**Aim of the task:** Exactly as they appear, output all of the entries.

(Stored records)
*** Begin section ***

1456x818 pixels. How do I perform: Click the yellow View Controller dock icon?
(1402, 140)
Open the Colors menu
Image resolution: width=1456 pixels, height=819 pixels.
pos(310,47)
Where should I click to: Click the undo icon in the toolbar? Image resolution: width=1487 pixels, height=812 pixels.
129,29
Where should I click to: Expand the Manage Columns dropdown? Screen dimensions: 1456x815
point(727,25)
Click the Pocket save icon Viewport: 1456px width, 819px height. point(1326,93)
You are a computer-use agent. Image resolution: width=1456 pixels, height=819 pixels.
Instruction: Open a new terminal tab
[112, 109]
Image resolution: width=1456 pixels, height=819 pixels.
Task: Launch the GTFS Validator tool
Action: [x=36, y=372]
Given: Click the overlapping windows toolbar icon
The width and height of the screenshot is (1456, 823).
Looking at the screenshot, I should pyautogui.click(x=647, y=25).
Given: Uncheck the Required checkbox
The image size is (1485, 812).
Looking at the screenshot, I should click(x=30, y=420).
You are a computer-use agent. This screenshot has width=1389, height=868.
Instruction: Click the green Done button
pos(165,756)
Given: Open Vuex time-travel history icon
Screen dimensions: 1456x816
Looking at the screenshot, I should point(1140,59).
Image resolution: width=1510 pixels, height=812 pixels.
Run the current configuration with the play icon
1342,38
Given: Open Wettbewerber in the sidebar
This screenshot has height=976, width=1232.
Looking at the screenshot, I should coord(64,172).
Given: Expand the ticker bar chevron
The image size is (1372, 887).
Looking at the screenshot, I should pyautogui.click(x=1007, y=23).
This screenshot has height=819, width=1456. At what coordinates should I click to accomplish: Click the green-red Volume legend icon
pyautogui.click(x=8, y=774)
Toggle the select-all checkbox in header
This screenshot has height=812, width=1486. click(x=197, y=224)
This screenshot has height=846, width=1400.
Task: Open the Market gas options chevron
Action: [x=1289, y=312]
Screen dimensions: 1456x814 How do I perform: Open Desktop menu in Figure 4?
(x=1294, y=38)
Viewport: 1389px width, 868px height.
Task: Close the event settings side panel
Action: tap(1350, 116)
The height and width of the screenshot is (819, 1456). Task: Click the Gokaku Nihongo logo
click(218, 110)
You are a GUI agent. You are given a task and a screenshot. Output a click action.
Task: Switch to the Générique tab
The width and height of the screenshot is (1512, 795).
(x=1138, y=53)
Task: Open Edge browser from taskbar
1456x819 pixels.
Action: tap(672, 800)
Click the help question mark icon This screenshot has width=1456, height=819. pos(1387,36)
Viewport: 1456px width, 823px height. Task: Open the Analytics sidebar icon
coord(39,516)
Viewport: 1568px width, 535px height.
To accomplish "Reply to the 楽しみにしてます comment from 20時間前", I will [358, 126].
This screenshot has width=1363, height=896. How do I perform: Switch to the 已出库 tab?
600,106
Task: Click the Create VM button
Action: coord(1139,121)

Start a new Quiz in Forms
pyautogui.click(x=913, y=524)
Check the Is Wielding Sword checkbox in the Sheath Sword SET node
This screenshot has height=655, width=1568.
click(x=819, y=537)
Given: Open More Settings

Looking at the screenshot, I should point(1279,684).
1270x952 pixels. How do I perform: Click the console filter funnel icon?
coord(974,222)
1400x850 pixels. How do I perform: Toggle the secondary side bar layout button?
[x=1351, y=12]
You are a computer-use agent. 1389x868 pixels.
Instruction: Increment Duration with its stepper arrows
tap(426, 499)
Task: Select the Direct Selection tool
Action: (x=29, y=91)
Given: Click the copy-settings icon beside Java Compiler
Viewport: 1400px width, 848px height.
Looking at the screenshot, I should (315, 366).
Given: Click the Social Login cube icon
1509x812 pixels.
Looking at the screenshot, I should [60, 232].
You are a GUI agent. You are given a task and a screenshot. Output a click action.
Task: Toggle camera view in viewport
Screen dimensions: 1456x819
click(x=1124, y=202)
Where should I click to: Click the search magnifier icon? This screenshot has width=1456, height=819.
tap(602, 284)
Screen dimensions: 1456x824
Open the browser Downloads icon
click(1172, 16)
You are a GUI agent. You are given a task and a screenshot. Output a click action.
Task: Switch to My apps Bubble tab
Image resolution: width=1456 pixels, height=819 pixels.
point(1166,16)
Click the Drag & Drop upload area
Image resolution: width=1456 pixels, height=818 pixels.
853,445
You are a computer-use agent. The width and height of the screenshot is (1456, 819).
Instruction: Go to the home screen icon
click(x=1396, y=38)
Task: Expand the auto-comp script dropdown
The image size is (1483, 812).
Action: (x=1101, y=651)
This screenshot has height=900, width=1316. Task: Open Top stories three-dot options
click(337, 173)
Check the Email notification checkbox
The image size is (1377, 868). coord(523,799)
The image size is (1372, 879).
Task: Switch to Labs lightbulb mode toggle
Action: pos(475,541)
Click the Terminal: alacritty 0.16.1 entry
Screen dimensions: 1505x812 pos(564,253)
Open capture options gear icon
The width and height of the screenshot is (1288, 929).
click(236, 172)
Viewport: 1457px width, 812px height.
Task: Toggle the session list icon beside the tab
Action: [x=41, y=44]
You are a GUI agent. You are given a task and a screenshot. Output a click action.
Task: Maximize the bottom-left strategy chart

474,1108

*** End section ***

**Exercise answer:**
1456x818 pixels. How do I perform: Click the yellow View Controller dock icon?
(1402, 140)
Open the Colors menu
Image resolution: width=1456 pixels, height=819 pixels.
pos(310,47)
Where should I click to: Click the undo icon in the toolbar? Image resolution: width=1487 pixels, height=812 pixels.
129,29
Where should I click to: Expand the Manage Columns dropdown? Screen dimensions: 1456x815
point(727,25)
Click the Pocket save icon Viewport: 1456px width, 819px height. point(1326,93)
You are a computer-use agent. Image resolution: width=1456 pixels, height=819 pixels.
Instruction: Open a new terminal tab
[112, 109]
Image resolution: width=1456 pixels, height=819 pixels.
Task: Launch the GTFS Validator tool
Action: [x=36, y=372]
Given: Click the overlapping windows toolbar icon
The width and height of the screenshot is (1456, 823).
Looking at the screenshot, I should pyautogui.click(x=647, y=25).
Given: Uncheck the Required checkbox
The image size is (1485, 812).
Looking at the screenshot, I should click(x=30, y=420).
You are a computer-use agent. This screenshot has width=1389, height=868.
Instruction: Click the green Done button
pos(165,756)
Given: Open Vuex time-travel history icon
Screen dimensions: 1456x816
Looking at the screenshot, I should point(1140,59).
Image resolution: width=1510 pixels, height=812 pixels.
Run the current configuration with the play icon
1342,38
Given: Open Wettbewerber in the sidebar
This screenshot has height=976, width=1232.
Looking at the screenshot, I should coord(64,172).
Given: Expand the ticker bar chevron
The image size is (1372, 887).
Looking at the screenshot, I should pyautogui.click(x=1007, y=23).
This screenshot has height=819, width=1456. At what coordinates should I click to accomplish: Click the green-red Volume legend icon
pyautogui.click(x=8, y=774)
Toggle the select-all checkbox in header
This screenshot has height=812, width=1486. click(x=197, y=224)
This screenshot has height=846, width=1400.
Task: Open the Market gas options chevron
Action: [x=1289, y=312]
Screen dimensions: 1456x814 How do I perform: Open Desktop menu in Figure 4?
(x=1294, y=38)
Viewport: 1389px width, 868px height.
Task: Close the event settings side panel
Action: tap(1350, 116)
The height and width of the screenshot is (819, 1456). Task: Click the Gokaku Nihongo logo
click(218, 110)
You are a GUI agent. You are given a task and a screenshot. Output a click action.
Task: Switch to the Générique tab
The width and height of the screenshot is (1512, 795).
(x=1138, y=53)
Task: Open Edge browser from taskbar
1456x819 pixels.
Action: tap(672, 800)
Click the help question mark icon This screenshot has width=1456, height=819. pos(1387,36)
Viewport: 1456px width, 823px height. Task: Open the Analytics sidebar icon
coord(39,516)
Viewport: 1568px width, 535px height.
To accomplish "Reply to the 楽しみにしてます comment from 20時間前", I will [358, 126].
This screenshot has width=1363, height=896. How do I perform: Switch to the 已出库 tab?
600,106
Task: Click the Create VM button
Action: coord(1139,121)

Start a new Quiz in Forms
pyautogui.click(x=913, y=524)
Check the Is Wielding Sword checkbox in the Sheath Sword SET node
This screenshot has height=655, width=1568.
click(x=819, y=537)
Given: Open More Settings

Looking at the screenshot, I should point(1279,684).
1270x952 pixels. How do I perform: Click the console filter funnel icon?
coord(974,222)
1400x850 pixels. How do I perform: Toggle the secondary side bar layout button?
[x=1351, y=12]
You are a computer-use agent. 1389x868 pixels.
Instruction: Increment Duration with its stepper arrows
tap(426, 499)
Task: Select the Direct Selection tool
Action: (x=29, y=91)
Given: Click the copy-settings icon beside Java Compiler
Viewport: 1400px width, 848px height.
Looking at the screenshot, I should (315, 366).
Given: Click the Social Login cube icon
1509x812 pixels.
Looking at the screenshot, I should [60, 232].
You are a GUI agent. You are given a task and a screenshot. Output a click action.
Task: Toggle camera view in viewport
Screen dimensions: 1456x819
click(x=1124, y=202)
Where should I click to: Click the search magnifier icon? This screenshot has width=1456, height=819.
tap(602, 284)
Screen dimensions: 1456x824
Open the browser Downloads icon
click(1172, 16)
You are a GUI agent. You are given a task and a screenshot. Output a click action.
Task: Switch to My apps Bubble tab
Image resolution: width=1456 pixels, height=819 pixels.
point(1166,16)
Click the Drag & Drop upload area
Image resolution: width=1456 pixels, height=818 pixels.
853,445
You are a computer-use agent. The width and height of the screenshot is (1456, 819).
Instruction: Go to the home screen icon
click(x=1396, y=38)
Task: Expand the auto-comp script dropdown
The image size is (1483, 812).
Action: (x=1101, y=651)
This screenshot has height=900, width=1316. Task: Open Top stories three-dot options
click(337, 173)
Check the Email notification checkbox
The image size is (1377, 868). coord(523,799)
The image size is (1372, 879).
Task: Switch to Labs lightbulb mode toggle
Action: pos(475,541)
Click the Terminal: alacritty 0.16.1 entry
Screen dimensions: 1505x812 pos(564,253)
Open capture options gear icon
The width and height of the screenshot is (1288, 929).
click(236, 172)
Viewport: 1457px width, 812px height.
Task: Toggle the session list icon beside the tab
Action: [x=41, y=44]
You are a GUI agent. You are given a task and a screenshot. Output a click action.
Task: Maximize the bottom-left strategy chart

474,1108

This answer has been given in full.